What is expected: Through the line with "This screenshot has height=557, width=1568." and starting from the first line, return the records below word for word, with pictures left out.

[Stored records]
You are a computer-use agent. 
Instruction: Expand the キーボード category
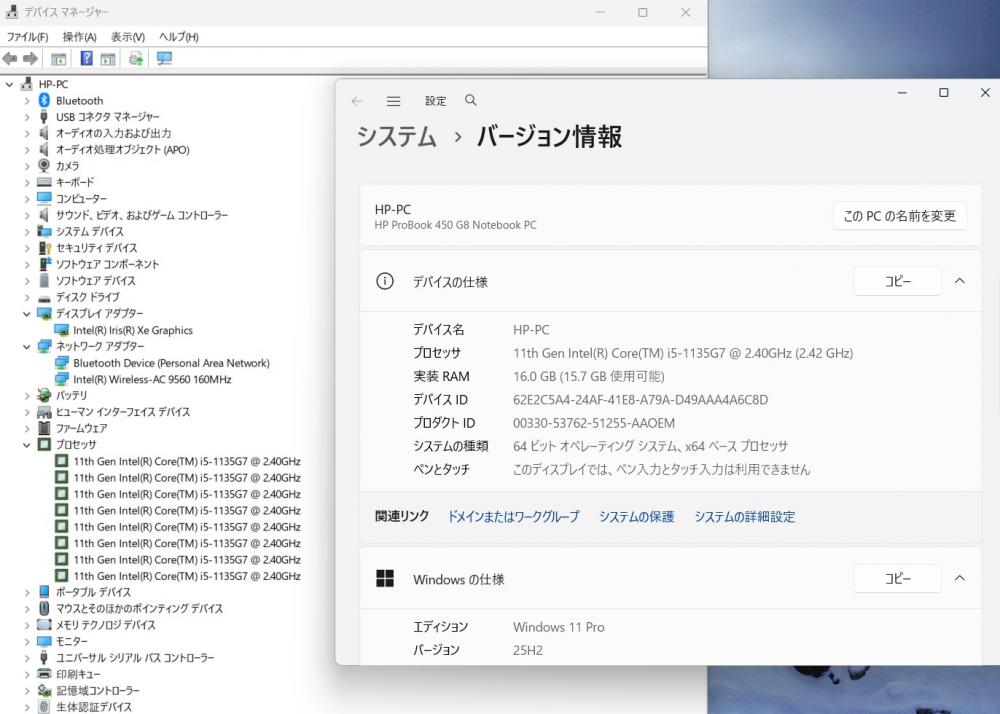coord(27,183)
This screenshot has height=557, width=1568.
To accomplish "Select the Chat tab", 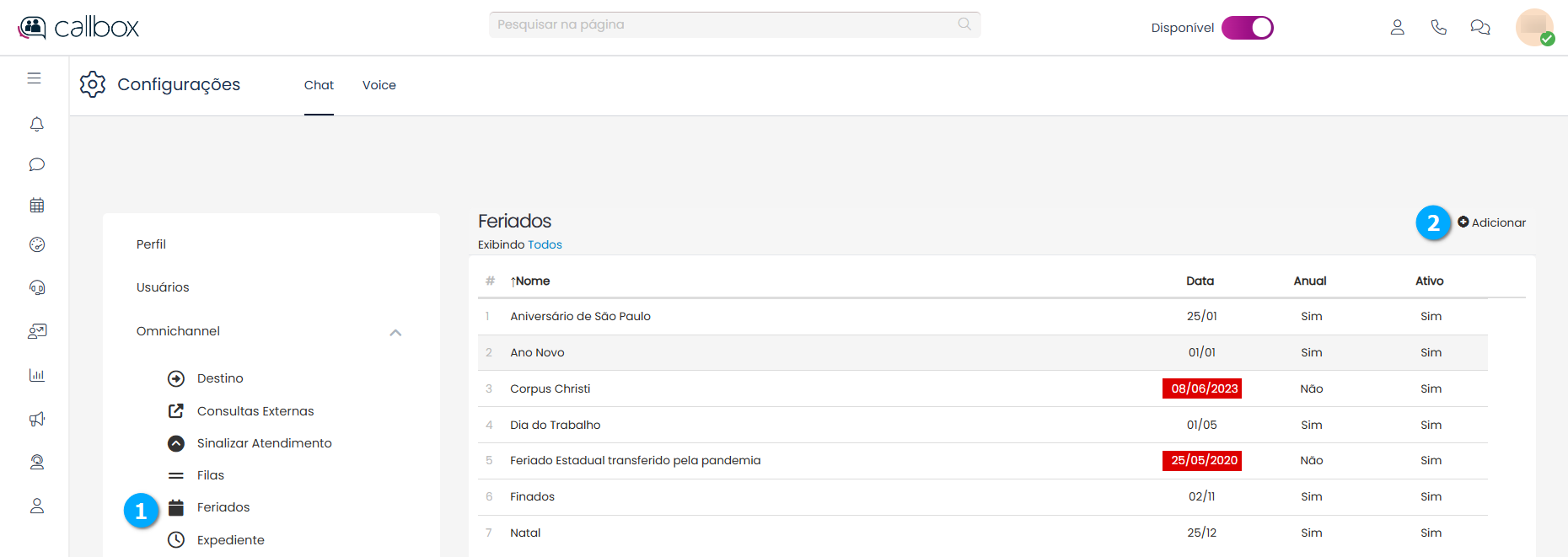I will (319, 85).
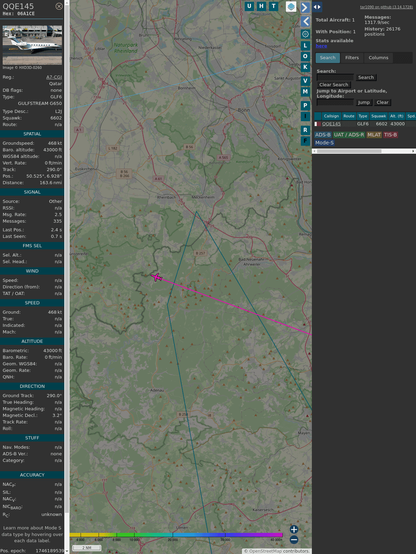This screenshot has width=416, height=554.
Task: Toggle the K map button
Action: click(305, 67)
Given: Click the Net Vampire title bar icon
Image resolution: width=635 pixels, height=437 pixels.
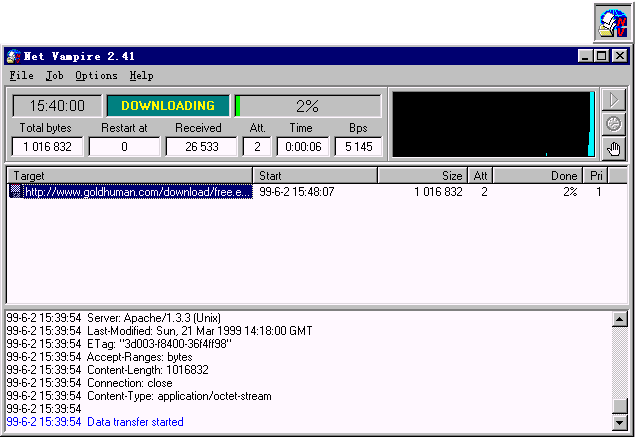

Task response:
You are a computer-use agent. 
Instruction: Expand the キーボード category
coord(27,183)
This screenshot has height=557, width=1568.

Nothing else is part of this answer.